So kind of like tit for tat, changing the indexing solves the crash but introduces behaviour which is extremely weird.

Also, I have to pass char* and const char* to the functions provided by the JSON and mqtt libs so using vectors is kind of an extra here, no? I am not sure tho.

Because in that case you don't copy the null terminator, so the String constructor doesn't know where the string ends.

Because you're explicitly passing the size to the mqtt send function, so it does know where the data ends.

To fix this, you should use the String::String(const char *cstr, unsigned int length) constructor, not the String::String(const char *cstr) constructor:

LogInfo("Optimized msg: " + String(optimized_telemetry_msg, size) + "\n");

Not sure why that would be.

No, the problem is that you're going out of bounds on the memory returned by malloc.
This is Undefined Behavior, so it could do anything.
In this case, it seems that the ESP-IDF's malloc implementation places some critical housekeeping data at the end of the malloc'ed blocks, and if you overwrite that, malloc's internal datastructure gets corrupted, crashing your program.

Why is that an issue?

Why? Using a vector, you could replace most of your code by a single line, avoiding all of the issues with manual malloc/free calls and raw loops, making it much less error prone and easier to understand.

But like I said, you don't need to create a copy. Simply use the serialized_telemetry_msg directly:

StaticJsonDocument<128> telemetry_msg;
telemetry_msg["msgCount"] = telemetry_send_count;
String serialized_telemetry_msg;
serializeJson(telemetry_msg, serialized_telemetry_msg);
LogInfo("Serialized msg: " + serialized_telemetry_msg + "\n");
result = esp_mqtt_client_publish(
    mqtt_client,
    telemetry_topic,
    serialized_telemetry_msg.c_str(),
    serialized_telemetry_msg.length(),
    CONFIG_MQTT_CLIENT_QOS,
    CONFIG_MQTT_CLIENT_MESSAGE_RETAIN_POLICY);
1 Like

While the c++ spec considers the behavior undefined, it is, in a more practical sense, known. When you write to a location beyond the bounds of a dynamically allocated memory block, you scribble on memory you do not own. This can very easily not only corrupt memory belonging to some other variable(s), but can also VERY easily corrupt the linked list that is used to allocate and track ALL heap memory. THAT is the MOST likely cause of the CORRUPT HEAP message. Once that linked list is corrupted, there is NO recovery, other than a reset. Exceeding the bounds of a dynamically allocated block BY A SINGLE BYTE can be enough to cause this.

This makes it all clear now! Thanks.

Also, the last code you wrote, very neat and clean.

Ah, one more question.
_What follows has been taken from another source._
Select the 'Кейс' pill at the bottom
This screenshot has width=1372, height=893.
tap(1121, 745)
Is using the String class worse in performance than using plain char*?

Definitely not, after a couple of passes of the optimizer, all bets are off.
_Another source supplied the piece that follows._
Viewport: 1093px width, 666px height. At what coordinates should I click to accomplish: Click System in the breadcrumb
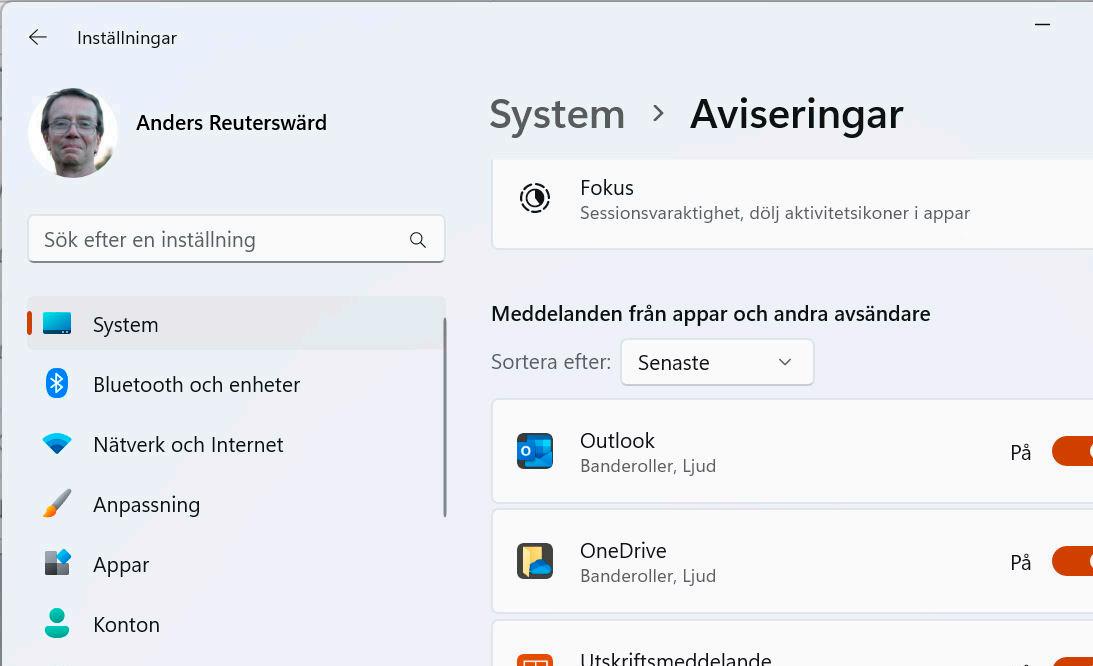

That's the whole point of undefined behavior: the standard defines the assumptions that an optimizer can make without altering the meaning of the code. If you invoke undefined behavior, those assumptions are violated, and the optimizer may (and often will) generate meaningless output.
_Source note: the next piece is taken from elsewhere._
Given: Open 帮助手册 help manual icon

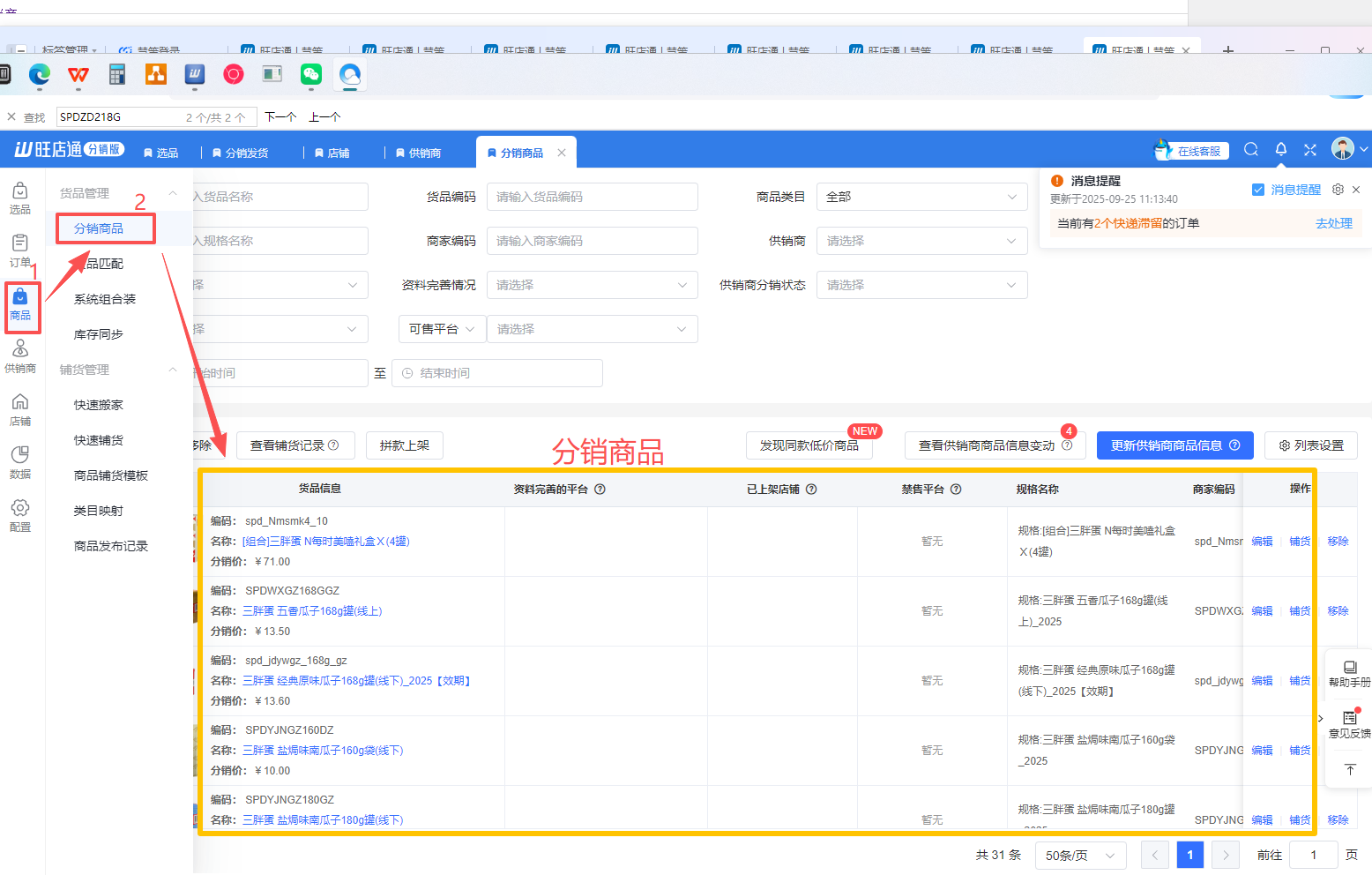Looking at the screenshot, I should tap(1349, 673).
Possibly. Probably not significantly enough to really care, especially compared to everything else you have going on in your code.

But if you do care, or if you have huge JSON objects, you can always measure. And compare

I just used a String for convenience and because you were already using one for logging.
If you wanted to use a fixed-size or pre-allocated char array, you could.

I just used a String for convenience and because you were already using one for logging.

Yes, but I do conditional compilation, that is actually macro I use, so it only gets translated into locations where I explicitly define that I am in debugging mode.

Fortunately I do not really have huge JSON objects, they comfortably fit into around a char[128] or so. I only asked bc I am running off battery and during wakeup periods I want to minimalize actual clock cycles where possible without going into assembly.

Still, if it is that insignificant, I stay with the more safe String.